[Lustre-discuss] Reliabilty improvement system for Lustre

Thu May 24 22:38:09 PDT 2012

On 2012-05-24, at 7:57 PM, 李希 wrote:
> MTFS is a kernel-space stackable file system, which looks like
> Ecryptfs, Aufs or Raif.
> 
> For example, we want to keep relica in /mnt/lustre/dir1 and
> /mnt/lustre/dir2. We do the following.
> First, set the stripes of these directories in order to place their
> objects into different OSTs. We can use OST pools to achieve this
> goal.
> Second, mount MTFS upon these directories. mount -t mtfs
> /mnt/lustre/dir1:/mnt/lustre/dir2 /mnt/mtfs
> Third, use /mnt/mtfs as a normal file system.
> MTFS will atomatically write replicas into these two branches. So even
> if OSSs, OSTs or networks in single OST poll fail, we can still access
> data from /mnt/mtfs normally.

Interesting.

We have been discussing something similar built into Lustre itself for some time, but getting the behaviour correct in the face of system failures (which is when it is most useful) is much more difficult than getting correct behaviour during normal system operation.

If the client crashes while writing to both copies of a file, how does MTFS determine which file has the correct data in it?  Does it do synchronous IO to one or both files?

What was your motivation for layering this on top of Lustre instead of creating a new RAID1 LOV object layout inside Lustre to do the same thing?

Cheers, Andreas

> 2012/5/25, Andreas Dilger <adilger at whamcloud.com>:
>> On 2012-05-24, at 8:34 AM, 李希 wrote:
>>>     I am happy to announce the release of MTFS. It is an open source
>>> project whose aim is to improve the reliablity of lustre and other file
>>> systems. MTFS is a stackable file system which uses lower file system's
>>> directories as its branches, and automatically generate multiple identical
>>> replica of files or directories, while everything being kept transparent
>>> to users.
>>>    It can be downloaded from multifs.com/mtfs_newest.tar.gz or
>>> http://code.google.com/p/mtfs/downloads/list.
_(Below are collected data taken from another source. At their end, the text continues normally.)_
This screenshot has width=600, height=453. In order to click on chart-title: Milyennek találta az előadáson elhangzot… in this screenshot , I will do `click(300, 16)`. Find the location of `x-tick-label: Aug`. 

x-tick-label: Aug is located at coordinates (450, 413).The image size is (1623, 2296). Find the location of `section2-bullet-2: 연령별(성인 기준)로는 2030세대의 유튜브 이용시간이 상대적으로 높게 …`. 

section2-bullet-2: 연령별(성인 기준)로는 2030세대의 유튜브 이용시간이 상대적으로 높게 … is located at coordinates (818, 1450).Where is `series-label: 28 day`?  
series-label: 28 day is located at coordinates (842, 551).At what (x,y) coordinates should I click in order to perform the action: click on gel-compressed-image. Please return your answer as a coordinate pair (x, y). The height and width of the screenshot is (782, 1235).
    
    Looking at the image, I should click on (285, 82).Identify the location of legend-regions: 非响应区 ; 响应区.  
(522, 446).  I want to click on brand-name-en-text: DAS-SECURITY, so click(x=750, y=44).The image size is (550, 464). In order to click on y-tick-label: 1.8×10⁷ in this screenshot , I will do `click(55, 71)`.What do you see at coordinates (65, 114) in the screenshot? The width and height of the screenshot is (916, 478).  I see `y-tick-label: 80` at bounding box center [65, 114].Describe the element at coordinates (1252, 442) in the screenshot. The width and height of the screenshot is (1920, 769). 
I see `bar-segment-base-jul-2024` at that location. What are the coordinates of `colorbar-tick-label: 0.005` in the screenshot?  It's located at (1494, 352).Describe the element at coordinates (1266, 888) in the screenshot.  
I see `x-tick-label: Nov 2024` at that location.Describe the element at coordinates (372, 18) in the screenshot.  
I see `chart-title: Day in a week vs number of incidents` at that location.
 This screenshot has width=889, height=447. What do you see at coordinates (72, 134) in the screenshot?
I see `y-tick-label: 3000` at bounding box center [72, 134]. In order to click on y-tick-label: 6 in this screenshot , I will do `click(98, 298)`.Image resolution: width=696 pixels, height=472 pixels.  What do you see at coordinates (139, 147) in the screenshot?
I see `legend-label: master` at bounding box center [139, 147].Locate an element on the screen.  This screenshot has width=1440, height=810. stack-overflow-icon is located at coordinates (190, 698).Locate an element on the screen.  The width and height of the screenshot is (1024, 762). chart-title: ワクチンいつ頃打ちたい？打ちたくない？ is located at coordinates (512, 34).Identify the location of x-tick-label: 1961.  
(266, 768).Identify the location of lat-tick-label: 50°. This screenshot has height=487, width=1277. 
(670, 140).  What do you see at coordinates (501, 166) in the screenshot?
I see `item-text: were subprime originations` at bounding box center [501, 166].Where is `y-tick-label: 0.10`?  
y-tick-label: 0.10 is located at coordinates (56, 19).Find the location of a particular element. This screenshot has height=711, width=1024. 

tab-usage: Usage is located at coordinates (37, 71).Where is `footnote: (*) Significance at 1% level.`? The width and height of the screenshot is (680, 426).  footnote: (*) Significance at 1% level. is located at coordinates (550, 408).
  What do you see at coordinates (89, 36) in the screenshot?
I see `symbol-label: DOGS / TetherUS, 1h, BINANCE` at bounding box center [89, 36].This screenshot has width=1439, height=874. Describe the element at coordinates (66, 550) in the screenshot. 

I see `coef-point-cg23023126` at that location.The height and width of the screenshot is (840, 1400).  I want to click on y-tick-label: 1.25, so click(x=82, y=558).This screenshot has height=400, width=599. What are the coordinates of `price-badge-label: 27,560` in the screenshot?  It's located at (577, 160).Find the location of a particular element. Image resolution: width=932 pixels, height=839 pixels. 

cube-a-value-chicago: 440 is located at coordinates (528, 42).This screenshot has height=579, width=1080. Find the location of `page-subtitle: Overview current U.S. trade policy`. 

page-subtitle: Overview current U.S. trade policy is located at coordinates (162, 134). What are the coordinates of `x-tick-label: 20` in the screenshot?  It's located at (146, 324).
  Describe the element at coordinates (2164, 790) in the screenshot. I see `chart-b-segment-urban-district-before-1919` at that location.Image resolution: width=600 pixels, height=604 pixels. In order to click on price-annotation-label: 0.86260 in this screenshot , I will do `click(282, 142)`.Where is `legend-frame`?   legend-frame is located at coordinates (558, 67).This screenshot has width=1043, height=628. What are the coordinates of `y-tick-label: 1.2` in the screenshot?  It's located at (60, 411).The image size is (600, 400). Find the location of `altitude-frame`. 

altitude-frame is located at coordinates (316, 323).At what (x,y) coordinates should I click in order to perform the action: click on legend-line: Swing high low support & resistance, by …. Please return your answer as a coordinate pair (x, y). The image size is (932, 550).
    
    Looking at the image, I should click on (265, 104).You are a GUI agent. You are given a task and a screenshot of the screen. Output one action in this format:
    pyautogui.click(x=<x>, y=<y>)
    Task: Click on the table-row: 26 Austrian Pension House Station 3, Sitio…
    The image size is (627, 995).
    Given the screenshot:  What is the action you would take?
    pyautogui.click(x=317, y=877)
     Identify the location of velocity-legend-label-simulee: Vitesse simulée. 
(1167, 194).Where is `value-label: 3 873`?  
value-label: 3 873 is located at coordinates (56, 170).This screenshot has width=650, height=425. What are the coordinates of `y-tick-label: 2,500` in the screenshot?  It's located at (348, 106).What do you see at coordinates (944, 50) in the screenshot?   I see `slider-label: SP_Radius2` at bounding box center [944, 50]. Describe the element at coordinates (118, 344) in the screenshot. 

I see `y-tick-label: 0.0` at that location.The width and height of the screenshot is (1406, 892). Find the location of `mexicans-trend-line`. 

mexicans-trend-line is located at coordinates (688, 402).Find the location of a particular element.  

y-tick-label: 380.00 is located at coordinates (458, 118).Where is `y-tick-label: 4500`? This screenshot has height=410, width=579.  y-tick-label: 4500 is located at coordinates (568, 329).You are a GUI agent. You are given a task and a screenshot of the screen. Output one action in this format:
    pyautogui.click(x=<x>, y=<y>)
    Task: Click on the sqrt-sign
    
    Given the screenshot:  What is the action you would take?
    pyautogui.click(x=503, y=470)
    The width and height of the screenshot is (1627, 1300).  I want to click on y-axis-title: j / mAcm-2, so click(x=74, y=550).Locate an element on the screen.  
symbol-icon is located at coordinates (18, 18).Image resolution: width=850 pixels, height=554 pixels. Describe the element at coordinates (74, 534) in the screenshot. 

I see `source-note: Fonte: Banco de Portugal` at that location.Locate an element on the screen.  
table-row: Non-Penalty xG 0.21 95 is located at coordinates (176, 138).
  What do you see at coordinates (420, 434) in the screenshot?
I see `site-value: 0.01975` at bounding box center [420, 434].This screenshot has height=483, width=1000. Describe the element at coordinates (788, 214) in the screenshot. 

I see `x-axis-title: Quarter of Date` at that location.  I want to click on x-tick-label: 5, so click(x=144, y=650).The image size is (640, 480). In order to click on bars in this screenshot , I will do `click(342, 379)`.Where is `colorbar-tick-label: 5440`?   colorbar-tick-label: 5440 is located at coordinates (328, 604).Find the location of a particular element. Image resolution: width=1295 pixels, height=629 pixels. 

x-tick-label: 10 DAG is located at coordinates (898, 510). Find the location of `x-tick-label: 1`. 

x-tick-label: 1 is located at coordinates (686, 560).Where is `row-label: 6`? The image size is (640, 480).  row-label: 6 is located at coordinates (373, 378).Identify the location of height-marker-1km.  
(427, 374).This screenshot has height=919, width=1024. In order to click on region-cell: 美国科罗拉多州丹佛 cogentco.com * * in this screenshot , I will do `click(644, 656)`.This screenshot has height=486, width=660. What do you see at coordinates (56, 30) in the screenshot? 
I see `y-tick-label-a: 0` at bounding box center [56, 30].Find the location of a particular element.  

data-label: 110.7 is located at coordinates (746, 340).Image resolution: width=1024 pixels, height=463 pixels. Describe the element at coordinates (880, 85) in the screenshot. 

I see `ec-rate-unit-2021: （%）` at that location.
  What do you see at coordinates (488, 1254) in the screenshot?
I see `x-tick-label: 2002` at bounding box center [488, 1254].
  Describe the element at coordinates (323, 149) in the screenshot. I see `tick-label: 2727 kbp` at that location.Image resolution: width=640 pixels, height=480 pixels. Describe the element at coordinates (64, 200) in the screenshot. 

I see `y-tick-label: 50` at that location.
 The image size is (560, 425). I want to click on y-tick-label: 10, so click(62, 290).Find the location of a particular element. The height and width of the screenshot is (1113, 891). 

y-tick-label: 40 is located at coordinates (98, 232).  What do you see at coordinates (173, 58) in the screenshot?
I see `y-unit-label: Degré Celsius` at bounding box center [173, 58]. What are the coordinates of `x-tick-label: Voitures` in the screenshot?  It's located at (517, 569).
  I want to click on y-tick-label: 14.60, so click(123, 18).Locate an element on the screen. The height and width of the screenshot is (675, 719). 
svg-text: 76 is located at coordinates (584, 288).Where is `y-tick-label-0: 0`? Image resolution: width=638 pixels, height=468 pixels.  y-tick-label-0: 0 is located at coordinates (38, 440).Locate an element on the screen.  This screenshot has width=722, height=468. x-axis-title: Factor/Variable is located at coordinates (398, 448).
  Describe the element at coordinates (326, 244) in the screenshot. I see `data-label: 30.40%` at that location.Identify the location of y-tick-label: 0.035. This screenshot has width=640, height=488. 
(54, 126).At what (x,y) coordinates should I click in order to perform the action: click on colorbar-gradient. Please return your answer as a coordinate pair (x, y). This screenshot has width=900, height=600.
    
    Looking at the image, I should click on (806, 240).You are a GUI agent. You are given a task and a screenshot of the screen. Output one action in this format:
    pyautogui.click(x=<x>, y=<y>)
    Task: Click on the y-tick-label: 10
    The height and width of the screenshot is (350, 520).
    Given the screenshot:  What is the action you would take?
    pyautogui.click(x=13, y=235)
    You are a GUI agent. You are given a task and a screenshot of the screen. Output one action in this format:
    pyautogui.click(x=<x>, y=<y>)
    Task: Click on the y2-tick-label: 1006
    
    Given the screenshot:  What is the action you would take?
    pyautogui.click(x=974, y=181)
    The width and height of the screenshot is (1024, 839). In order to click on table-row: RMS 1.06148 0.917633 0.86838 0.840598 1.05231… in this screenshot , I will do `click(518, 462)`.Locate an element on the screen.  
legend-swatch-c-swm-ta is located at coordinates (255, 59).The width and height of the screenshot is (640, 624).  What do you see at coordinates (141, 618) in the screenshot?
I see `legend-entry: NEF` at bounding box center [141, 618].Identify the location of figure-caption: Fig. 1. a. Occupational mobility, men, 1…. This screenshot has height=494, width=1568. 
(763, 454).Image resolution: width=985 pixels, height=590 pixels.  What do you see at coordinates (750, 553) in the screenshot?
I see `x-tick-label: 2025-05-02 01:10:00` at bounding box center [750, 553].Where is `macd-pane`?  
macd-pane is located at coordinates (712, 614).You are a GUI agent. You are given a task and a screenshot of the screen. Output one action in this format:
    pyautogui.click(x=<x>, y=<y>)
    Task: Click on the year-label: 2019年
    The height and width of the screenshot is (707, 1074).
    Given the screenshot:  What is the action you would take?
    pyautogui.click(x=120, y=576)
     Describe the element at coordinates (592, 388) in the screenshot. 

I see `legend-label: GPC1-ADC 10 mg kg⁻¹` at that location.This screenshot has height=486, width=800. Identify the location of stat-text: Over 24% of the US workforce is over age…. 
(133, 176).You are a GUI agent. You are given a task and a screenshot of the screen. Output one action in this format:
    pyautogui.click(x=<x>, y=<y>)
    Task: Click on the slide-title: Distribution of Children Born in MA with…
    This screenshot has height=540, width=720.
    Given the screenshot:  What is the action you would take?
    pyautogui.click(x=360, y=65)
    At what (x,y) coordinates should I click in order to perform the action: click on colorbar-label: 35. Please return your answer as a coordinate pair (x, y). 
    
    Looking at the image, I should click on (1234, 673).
Any suggestion or question
>>> will be welcome.
>> 
>> This looks interesting - pretty similar to GlusterFS I guess?
>> 
>> Short of reading the code, is there any description of how this works?
>> Is it a user-space FUSE driver, a kernel module, something else?
>> How does it achieve increased reliability?  How does it deal with faults?

Cheers, Andreas
--
Andreas Dilger                       Whamcloud, Inc.
Principal Lustre Engineer            http://www.whamcloud.com/